Les photos floutées sur la gauche sont celles des potentielles trois autres victimes des assassins.
La police thaïlandaise a découvert les corps de deux jeunes Russes disparus, enterrés dans une forêt de Huay Yai, près de Pattaya. Les victimes, Diana Nazimova, 22 ans, et son frère Roman, 17 ans, ont été retrouvés après que deux suspects ont conduit les enquêteurs sur les lieux : une fosse creusée sur Map Fak Thong Hill, Huay Yai, Bang Lamung, à proximité de Khao Chi Chan (la colline au Bouddha) et de l’autoroute 7. Ce lieu isolé avait déjà été déjà utilisé pour dissimuler la moto volée.
Les jeunes Russes vivaient au Bristol Park Pattaya Housing Estate, également quartier Huay Yai, depuis 2021.
Les suspects arrêtés
Thana Kerdthong, surnommé « Pong », et Thongchai Srinil, dit « Thong », ont été interpellés dans la province de Sa Kaeo, grâce à un renseignement reçu par la police. Rapidement, ils ont été transférés au commissariat de Huay Yai pour interrogatoire. Les deux hommes ont reconnu leur implication dans la mort des jeunes Russes et le vol de leur moto. De suspects, ils deviennent donc criminels.
Découverte macabre
Les corps ont été retrouvés sur une colline, dissimulés sous de l’herbe et enterrés à un mètre de profondeur. Diana avait les mains liées dans le dos, Roman les mains et les pieds attachés. Les policiers ont relevé des blessures par balles à l’abdomen et à la tête du jeune homme.
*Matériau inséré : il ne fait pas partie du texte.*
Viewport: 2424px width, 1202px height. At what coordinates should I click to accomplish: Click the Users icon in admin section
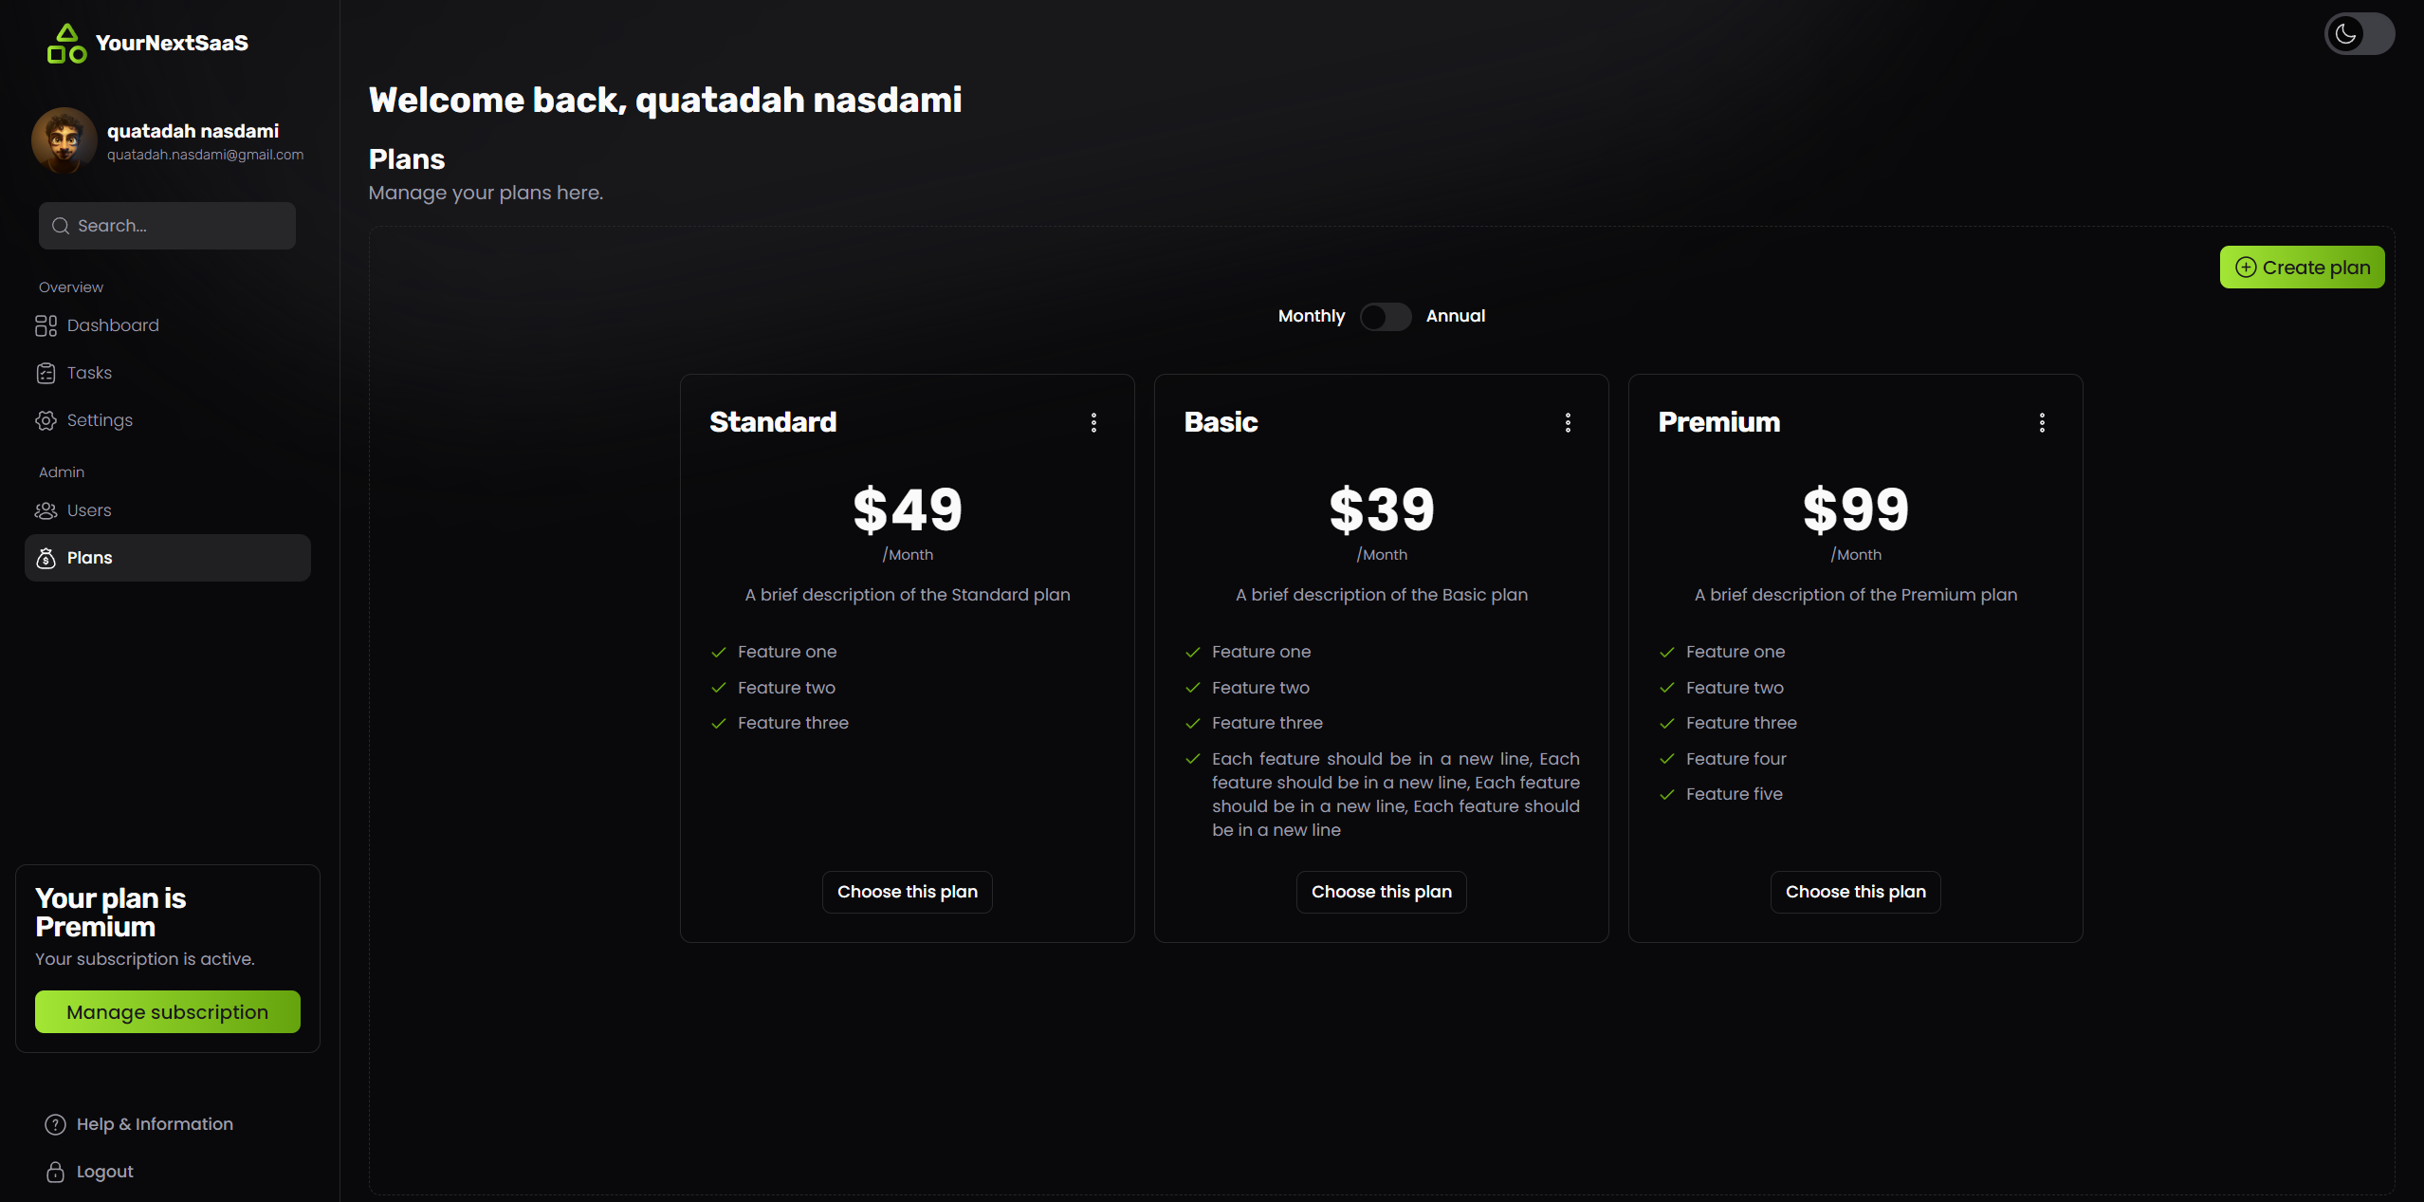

Selon les aveux de Thongchai, les deux suspects auraient croisé les victimes tôt le matin. Les jeunes étaient supposés se rendre au 7-Eleven près du Bristol Park Pattaya Housing Estate. Se faisant passer pour des policiers, les assassins ont arrêté les deux Russes et les ont conduits dans une zone isolée. Thana aurait menacé Roman avec une arme, pris leur moto, tandis que Thongchai emmenait Diana sur son propre véhicule.
Arrivés dans la forêt, située à une dizaine de kilomètres, Thana aurait abattu Roman immédiatement, puis ordonné à son complice de creuser une fosse. Quand Thongchai est revenu avec une pelle, il a découvert Roman mort et Diana inerte au sol, sans doute frappée violemment. Les deux corps ont été enterrés ensemble.
Vol et dissimulation
Après le meurtre, les criminels ont caché la moto dans les bois avant de la démonter chez Thongchai pour tenter de vendre les pièces. Un mécanicien local, soupçonnant leur origine, a refusé l’achat. Les pièces ont alors été enterrées. Les téléphones des victimes, protégés par des codes et iCloud, ont été détruits,.
Thana soutient qu’il voulait seulement voler les jeunes Russes, mais qu’il a tiré lorsque Roman a résisté. Thongchai affirme qu’il a participé uniquement parce qu’il craignait que son complice (Thanapong) s’en prenne à sa propre famille s’il refusait. Thana – Pong était sorti de prison depuis moins de trois mois et possède un casier judiciaire conséquant
Liés à une autre affaire
Les enquêteurs soupçonnent les deux hommes d’être également impliqués dans la disparition d’une famille thaïlandaise en juin : Wichian Nawongsa, 53 ans, son épouse Chantana, 50 ans, et leur fille Nichapa, 18 ans. Selon les témoignages, les victimes auraient été enlevées près de l’hôtel Ambassador, leur pick‑up et leurs téléphones volés. Le véhicule devait servir au transport de drogue.
Leurs corps ont été retrouvés dans une plantation de cocotiers, enterrés à trois mètres de profondeur. La disparition avait été signalée le 27 juin.
Une affaire qui choque
On ne sait pas si cette affaire est de nature à redorer le blason d’une station balnéaire qui se prétend « familiale » mais, qui, presque quotidiennement, fait la une des journaux avec des faits divers.
La police poursuit ses investigations pour déterminer l’implication exacte des suspects et d’éventuels complices.
Qu’ils soient impliqués dans un seul assassinat – celui des deux jeunes Russes – ou dans deux affaires distinctes totalisant cinq victimes, Pong et Thong semblent difficilement pouvoir échapper à une condamnation à mort, peine largement prononcée par les tribunaux thaïlandais. Dans la pratique, les exécutions sont exceptionnelles et les condamnés peuvent ensuite bénéficier d’une grâce royale, transformant leur peine en réclusion à perpétuité, qui elle-même n’est généralement pas purgée intégralement.